Un élément central du paquet est l'ouverture du Fonds européen de défense aux PME et start-ups, avec une documentation réduite et des procédures simplifiées. En même temps, la législation permet le test de projets financés par des fonds européens en Ukraine, offrant à l'industrie européenne un accès à la validation technologique dans des conditions réelles de conflit, avec des cycles d'apprentissage et d'adaptation beaucoup accélérés.
Le rapporteur du Parlement, le député européen Rihards Kols, a souligné que le changement est substantiel, pas rhétorique. "L'UE adapte enfin ses instruments à la réalité de sécurité d'aujourd'hui. Nous ne parlons pas de nouveaux budgets, mais d'une utilisation plus intelligente et plus stratégique des programmes existants. Les instruments sont maintenant sur la table, la livraison doit suivre", a-t-il déclaré.
Le député européen roumain Vasile Dîncu a insisté sur la dimension économique et industrielle de la décision. "L'Union européenne assume explicitement la préparation aux risques majeurs de sécurité. Jusqu'à 800 milliards d'euros au cours des quatre prochaines années ne représentent pas seulement un effort militaire. Ils représentent une politique économique et industrielle de portée continentale", a déclaré Dîncu, soulignant que la défense devient une partie intégrante du marché unique et de la compétitivité européenne.
Pour la Roumanie, l'enjeu est stratégique. "Il ne s'agit pas seulement de sécurité, il s'agit de positionnement. Qui réagit rapidement attire des investissements, qui tarde perd des chaînes de production", a averti Dîncu. Il a indiqué comme priorités immédiates la création d'un point de contact unique pour les projets de défense, la numérisation complète de l'avis, l'alignement de la législation nationale sur les nouveaux délais européens et un soutien actif pour les PME roumaines capables de participer à des projets communs européens.

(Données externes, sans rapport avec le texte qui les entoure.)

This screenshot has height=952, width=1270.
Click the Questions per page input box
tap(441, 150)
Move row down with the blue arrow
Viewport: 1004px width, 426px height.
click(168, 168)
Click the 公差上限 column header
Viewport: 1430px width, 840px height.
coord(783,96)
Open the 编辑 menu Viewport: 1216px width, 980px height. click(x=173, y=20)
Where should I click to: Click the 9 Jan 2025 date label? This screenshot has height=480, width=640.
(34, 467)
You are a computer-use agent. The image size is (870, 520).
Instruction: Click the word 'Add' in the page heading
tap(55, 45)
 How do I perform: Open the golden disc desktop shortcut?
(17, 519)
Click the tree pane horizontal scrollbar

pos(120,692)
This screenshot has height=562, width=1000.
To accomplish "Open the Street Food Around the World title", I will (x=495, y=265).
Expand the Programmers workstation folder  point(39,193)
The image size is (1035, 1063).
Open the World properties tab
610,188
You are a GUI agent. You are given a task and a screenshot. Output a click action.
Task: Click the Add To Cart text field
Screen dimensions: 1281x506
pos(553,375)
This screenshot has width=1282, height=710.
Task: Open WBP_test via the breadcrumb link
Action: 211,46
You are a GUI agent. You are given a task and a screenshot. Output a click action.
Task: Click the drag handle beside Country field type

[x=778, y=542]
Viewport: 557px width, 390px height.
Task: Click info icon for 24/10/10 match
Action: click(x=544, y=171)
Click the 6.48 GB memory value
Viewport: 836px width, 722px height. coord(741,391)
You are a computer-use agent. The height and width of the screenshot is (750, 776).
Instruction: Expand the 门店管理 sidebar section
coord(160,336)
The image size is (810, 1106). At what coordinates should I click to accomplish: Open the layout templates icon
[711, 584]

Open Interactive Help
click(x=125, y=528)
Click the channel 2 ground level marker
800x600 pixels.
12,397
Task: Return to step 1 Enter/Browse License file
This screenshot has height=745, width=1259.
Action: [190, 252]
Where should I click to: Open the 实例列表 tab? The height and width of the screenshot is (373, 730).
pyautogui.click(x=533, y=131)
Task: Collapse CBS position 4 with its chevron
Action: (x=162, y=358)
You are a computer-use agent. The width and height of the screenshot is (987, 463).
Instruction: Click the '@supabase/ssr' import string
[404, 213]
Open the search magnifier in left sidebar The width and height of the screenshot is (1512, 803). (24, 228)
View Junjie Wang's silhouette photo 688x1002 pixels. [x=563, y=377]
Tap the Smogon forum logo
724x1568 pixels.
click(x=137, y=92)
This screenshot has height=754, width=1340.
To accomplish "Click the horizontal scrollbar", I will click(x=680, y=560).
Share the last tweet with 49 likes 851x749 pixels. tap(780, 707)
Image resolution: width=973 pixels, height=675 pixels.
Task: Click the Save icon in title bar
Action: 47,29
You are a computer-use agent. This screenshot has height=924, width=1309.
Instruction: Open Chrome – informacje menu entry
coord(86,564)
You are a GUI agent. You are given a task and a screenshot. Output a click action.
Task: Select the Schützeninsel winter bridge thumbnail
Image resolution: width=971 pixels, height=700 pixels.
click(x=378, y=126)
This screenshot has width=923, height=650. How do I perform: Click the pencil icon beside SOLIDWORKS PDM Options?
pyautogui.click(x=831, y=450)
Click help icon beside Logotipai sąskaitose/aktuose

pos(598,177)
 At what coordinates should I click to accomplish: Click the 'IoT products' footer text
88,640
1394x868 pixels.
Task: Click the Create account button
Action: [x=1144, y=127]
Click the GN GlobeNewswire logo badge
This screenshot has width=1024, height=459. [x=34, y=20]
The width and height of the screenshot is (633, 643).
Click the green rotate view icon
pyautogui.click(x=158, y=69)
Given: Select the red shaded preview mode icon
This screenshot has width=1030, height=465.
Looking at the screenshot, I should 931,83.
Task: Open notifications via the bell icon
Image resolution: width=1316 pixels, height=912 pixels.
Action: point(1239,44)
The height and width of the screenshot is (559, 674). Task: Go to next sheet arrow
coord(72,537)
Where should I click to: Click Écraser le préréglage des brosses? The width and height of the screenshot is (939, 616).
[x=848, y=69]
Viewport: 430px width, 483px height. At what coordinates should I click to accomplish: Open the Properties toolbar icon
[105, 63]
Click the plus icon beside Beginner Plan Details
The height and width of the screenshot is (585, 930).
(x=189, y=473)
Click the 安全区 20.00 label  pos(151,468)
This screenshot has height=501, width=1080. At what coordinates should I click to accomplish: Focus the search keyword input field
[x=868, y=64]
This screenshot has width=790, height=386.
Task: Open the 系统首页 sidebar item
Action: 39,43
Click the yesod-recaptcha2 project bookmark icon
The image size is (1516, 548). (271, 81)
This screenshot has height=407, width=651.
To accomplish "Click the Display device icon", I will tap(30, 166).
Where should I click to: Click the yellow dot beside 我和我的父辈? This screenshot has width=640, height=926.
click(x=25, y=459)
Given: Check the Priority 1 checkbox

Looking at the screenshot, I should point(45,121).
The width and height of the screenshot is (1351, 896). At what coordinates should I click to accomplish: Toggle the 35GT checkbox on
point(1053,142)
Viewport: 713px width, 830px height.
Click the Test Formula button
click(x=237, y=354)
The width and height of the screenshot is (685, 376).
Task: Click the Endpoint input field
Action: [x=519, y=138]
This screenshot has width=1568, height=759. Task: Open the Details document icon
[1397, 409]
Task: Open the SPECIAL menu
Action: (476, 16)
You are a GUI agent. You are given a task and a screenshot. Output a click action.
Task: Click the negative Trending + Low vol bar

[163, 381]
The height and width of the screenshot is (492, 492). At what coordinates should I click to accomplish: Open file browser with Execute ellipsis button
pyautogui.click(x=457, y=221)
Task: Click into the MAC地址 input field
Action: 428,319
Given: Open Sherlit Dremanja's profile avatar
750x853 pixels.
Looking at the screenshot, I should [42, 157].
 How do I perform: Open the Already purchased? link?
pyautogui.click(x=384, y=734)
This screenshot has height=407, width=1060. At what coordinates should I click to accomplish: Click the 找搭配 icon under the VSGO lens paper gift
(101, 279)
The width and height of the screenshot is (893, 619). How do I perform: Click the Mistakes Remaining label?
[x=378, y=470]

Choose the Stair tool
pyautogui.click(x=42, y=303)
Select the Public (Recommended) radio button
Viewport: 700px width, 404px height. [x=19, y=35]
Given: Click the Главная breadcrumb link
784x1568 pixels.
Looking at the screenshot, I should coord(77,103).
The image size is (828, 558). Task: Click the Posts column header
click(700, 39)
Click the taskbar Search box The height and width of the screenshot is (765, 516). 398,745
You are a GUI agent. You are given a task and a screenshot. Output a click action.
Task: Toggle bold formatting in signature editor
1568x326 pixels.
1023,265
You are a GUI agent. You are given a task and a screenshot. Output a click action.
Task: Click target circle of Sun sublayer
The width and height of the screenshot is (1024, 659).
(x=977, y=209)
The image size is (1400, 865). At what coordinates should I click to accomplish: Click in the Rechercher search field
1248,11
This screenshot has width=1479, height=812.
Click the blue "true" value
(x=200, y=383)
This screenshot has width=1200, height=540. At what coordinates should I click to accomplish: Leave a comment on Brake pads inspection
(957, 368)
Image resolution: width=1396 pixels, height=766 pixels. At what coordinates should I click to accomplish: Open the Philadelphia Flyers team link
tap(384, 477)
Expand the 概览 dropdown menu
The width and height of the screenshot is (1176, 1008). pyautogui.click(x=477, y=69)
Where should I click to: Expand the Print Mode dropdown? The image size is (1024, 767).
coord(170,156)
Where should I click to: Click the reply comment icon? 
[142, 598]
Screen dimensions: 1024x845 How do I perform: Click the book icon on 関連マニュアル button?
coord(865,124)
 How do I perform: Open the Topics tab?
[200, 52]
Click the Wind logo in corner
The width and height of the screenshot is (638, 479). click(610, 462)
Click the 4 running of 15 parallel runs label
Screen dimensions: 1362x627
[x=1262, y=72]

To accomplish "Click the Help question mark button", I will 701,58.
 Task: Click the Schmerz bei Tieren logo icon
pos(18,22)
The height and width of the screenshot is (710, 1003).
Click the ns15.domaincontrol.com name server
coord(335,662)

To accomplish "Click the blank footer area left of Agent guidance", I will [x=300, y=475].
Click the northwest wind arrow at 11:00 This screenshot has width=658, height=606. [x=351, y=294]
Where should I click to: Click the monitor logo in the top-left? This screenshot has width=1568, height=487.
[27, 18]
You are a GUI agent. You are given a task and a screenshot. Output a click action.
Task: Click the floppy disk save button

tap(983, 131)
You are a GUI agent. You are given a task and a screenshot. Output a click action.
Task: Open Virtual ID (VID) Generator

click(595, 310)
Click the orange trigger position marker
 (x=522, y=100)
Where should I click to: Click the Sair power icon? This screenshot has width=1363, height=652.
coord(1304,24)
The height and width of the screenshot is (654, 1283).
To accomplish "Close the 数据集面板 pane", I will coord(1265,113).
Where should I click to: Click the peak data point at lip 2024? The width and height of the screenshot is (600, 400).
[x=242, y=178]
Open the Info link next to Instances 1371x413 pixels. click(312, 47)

Le rapport voté par le Parlement européen fait partie d'un effort plus large d'adaptation des politiques européennes à un contexte de sécurité radicalement changé, marqué par la guerre de la Russie contre l'Ukraine, l'intensification des menaces hybrides et la pression sur les capacités industrielles de défense des États membres.
La proposition de la Commission ne crée pas de nouveaux instruments financiers et n'augmente pas le budget de l'UE, mais modifie les règles de fonctionnement de certains programmes existants pour permettre le financement de projets à double usage, civil et militaire, dans des domaines tels que la recherche, l'infrastructure de transport et d'énergie, les technologies numériques et la protection des infrastructures critiques.
Un élément clé du rapport est l'inclusion explicite des technologies de défense et de sécurité dans la politique industrielle européenne, par la création d'un nouveau domaine stratégique dans le cadre de la plateforme STEP. L'objectif est de renforcer la base industrielle et technologique de défense de l'UE, de réduire les dépendances externes et de stimuler la coopération transfrontalière.
Le rapport souligne que les mesures ne remplacent pas le rôle de l'OTAN et n'imposent pas d'obligations aux États membres. Les initiatives sont complémentaires à l'Alliance atlantique et reposent sur des décisions volontaires, y compris en ce qui concerne l'utilisation des fonds nationaux ou européens existants, dans une logique où la sécurité est traitée comme le fondement du fonctionnement du marché intérieur et de la résilience économique européenne.
Le texte a été adopté par le Parlement avec une large majorité et doit maintenant être approuvé formellement par le Conseil, avant publication au Journal officiel de l'UE et entrée en vigueur.